§ PROMPT
Include in the output exactly the lines from the opening of the data through the line containing "Task: Click the green", and nothing more.

(Records from a data collection)
□ □ □ □
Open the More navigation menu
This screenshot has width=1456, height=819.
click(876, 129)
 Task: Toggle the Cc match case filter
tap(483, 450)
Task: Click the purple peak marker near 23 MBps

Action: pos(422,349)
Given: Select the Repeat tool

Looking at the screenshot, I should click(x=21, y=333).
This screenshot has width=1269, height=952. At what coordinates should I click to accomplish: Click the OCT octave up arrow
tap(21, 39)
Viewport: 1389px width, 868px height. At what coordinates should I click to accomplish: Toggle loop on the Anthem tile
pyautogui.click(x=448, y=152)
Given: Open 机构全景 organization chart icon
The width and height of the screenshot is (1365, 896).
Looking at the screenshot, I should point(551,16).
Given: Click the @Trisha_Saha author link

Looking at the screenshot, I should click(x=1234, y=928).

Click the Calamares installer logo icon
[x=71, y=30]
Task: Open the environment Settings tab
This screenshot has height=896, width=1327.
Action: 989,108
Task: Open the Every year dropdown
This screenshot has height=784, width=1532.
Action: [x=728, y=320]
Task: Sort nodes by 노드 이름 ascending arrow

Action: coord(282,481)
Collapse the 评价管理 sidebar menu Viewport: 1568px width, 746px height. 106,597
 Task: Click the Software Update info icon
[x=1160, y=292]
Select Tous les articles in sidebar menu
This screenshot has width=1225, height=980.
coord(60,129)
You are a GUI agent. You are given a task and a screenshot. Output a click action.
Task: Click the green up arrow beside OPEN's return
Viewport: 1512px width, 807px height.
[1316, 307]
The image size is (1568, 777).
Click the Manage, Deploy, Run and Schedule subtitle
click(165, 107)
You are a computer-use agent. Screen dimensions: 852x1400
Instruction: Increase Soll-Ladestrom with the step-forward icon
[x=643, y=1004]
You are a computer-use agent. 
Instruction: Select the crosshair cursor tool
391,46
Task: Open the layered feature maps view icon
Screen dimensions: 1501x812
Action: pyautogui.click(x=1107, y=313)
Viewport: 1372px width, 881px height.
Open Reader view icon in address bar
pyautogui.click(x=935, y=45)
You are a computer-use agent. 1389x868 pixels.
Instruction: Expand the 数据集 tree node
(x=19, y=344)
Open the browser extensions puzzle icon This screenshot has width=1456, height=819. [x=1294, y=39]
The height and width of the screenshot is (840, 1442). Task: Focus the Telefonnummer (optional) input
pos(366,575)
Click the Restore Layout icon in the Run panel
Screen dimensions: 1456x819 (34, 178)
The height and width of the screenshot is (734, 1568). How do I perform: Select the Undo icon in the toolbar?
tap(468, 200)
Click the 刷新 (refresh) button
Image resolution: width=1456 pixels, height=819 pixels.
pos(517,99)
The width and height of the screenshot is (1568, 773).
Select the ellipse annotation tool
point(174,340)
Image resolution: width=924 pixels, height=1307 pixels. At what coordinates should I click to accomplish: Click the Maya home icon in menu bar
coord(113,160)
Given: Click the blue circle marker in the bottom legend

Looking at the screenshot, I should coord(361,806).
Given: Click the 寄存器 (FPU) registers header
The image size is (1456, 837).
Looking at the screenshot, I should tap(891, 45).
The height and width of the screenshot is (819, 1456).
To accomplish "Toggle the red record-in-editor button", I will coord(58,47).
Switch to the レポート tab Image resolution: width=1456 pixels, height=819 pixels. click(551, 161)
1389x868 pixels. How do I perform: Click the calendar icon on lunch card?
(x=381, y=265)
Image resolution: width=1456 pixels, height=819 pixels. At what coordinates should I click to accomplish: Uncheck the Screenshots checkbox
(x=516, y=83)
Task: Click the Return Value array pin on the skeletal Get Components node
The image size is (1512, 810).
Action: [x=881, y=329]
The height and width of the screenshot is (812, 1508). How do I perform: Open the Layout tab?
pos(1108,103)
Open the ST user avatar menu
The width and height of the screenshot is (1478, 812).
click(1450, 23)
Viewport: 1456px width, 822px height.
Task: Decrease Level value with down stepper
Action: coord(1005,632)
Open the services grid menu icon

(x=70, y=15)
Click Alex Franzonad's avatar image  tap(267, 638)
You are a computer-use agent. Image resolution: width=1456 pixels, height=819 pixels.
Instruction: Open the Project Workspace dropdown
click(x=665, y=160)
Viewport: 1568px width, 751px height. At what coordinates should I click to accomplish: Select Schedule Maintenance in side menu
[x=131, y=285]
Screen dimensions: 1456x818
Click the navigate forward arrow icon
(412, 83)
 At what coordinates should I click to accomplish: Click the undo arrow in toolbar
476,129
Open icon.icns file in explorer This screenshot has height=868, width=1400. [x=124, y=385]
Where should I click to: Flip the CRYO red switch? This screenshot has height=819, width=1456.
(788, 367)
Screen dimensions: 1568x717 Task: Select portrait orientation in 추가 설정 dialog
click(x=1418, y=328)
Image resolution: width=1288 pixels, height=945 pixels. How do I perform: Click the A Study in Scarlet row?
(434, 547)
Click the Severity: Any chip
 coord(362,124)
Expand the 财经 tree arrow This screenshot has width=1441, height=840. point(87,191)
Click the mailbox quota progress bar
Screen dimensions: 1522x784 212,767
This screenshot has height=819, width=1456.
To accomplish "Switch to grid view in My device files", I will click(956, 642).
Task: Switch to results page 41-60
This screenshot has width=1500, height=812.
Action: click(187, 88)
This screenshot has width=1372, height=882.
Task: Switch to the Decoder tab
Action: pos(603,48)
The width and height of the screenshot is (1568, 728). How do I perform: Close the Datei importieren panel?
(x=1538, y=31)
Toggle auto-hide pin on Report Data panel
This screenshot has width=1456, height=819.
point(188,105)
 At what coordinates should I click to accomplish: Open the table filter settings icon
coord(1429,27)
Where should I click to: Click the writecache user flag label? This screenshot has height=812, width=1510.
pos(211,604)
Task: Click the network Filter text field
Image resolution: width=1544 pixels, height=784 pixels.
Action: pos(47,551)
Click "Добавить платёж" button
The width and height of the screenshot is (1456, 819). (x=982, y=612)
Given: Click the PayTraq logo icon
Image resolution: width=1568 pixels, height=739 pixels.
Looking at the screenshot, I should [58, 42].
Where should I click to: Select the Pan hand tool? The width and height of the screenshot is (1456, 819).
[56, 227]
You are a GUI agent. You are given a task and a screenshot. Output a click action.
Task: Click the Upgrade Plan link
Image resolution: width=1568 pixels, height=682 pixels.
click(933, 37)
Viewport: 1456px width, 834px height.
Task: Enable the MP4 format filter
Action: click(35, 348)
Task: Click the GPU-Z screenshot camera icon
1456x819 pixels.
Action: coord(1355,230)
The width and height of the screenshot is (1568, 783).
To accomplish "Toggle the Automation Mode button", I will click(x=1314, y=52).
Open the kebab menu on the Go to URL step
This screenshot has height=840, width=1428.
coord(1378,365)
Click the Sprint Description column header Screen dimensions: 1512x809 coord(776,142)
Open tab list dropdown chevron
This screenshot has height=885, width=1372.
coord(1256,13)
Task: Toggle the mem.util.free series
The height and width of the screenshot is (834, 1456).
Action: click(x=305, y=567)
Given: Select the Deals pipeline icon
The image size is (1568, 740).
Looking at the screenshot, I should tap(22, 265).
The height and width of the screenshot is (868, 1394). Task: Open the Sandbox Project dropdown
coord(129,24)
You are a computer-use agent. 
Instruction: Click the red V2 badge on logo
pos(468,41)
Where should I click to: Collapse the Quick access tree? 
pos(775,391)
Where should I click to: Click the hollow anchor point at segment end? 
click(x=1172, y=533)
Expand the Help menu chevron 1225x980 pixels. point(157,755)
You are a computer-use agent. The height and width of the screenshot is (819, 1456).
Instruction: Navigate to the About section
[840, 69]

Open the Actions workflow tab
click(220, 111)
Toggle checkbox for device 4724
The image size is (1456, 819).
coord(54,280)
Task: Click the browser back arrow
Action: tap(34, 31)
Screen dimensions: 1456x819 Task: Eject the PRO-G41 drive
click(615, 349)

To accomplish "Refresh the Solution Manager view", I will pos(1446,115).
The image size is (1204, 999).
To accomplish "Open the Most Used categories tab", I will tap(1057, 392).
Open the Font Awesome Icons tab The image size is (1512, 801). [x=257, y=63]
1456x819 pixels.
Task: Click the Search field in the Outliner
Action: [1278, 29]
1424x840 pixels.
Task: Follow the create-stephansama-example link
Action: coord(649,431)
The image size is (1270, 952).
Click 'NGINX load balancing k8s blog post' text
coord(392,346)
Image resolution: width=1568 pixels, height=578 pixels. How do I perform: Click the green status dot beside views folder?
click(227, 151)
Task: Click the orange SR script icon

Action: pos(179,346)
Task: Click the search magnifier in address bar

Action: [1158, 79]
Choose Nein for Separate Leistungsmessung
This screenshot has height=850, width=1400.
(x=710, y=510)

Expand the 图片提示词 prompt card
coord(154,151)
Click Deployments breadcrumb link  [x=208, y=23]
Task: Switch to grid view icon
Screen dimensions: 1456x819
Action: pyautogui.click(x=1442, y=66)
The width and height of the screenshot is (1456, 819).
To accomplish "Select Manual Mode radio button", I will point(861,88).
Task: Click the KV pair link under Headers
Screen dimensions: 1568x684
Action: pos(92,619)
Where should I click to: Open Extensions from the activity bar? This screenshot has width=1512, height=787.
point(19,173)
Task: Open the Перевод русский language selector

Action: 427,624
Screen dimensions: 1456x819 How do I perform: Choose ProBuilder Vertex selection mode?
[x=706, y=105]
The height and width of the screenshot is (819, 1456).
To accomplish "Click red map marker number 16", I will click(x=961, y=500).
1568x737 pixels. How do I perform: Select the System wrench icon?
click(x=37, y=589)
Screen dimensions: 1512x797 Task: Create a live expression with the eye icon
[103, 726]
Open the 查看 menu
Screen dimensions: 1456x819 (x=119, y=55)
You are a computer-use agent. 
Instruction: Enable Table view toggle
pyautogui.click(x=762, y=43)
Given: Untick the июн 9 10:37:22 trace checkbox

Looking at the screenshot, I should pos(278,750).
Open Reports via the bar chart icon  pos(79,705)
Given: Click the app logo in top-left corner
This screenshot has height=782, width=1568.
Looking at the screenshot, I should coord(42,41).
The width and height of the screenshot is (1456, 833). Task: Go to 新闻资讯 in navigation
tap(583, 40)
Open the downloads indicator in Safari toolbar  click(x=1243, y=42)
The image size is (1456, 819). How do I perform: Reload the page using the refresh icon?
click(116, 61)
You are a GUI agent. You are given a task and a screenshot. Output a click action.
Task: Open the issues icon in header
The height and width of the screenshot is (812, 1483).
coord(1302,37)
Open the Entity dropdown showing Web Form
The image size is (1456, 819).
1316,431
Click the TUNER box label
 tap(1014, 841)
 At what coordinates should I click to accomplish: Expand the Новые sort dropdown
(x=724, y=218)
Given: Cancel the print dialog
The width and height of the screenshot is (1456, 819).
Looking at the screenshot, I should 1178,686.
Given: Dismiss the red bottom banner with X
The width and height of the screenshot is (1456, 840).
□ □ □ □
§ COMPLETED EXERCISE
Open the More navigation menu
This screenshot has width=1456, height=819.
click(876, 129)
 Task: Toggle the Cc match case filter
tap(483, 450)
Task: Click the purple peak marker near 23 MBps

Action: pos(422,349)
Given: Select the Repeat tool

Looking at the screenshot, I should click(x=21, y=333).
This screenshot has width=1269, height=952. At what coordinates should I click to accomplish: Click the OCT octave up arrow
tap(21, 39)
Viewport: 1389px width, 868px height. At what coordinates should I click to accomplish: Toggle loop on the Anthem tile
pyautogui.click(x=448, y=152)
Given: Open 机构全景 organization chart icon
The width and height of the screenshot is (1365, 896).
Looking at the screenshot, I should point(551,16).
Given: Click the @Trisha_Saha author link

Looking at the screenshot, I should click(x=1234, y=928).

Click the Calamares installer logo icon
[x=71, y=30]
Task: Open the environment Settings tab
This screenshot has height=896, width=1327.
Action: 989,108
Task: Open the Every year dropdown
This screenshot has height=784, width=1532.
Action: [x=728, y=320]
Task: Sort nodes by 노드 이름 ascending arrow

Action: coord(282,481)
Collapse the 评价管理 sidebar menu Viewport: 1568px width, 746px height. 106,597
 Task: Click the Software Update info icon
[x=1160, y=292]
Select Tous les articles in sidebar menu
This screenshot has width=1225, height=980.
coord(60,129)
You are a GUI agent. You are given a task and a screenshot. Output a click action.
Task: Click the green up arrow beside OPEN's return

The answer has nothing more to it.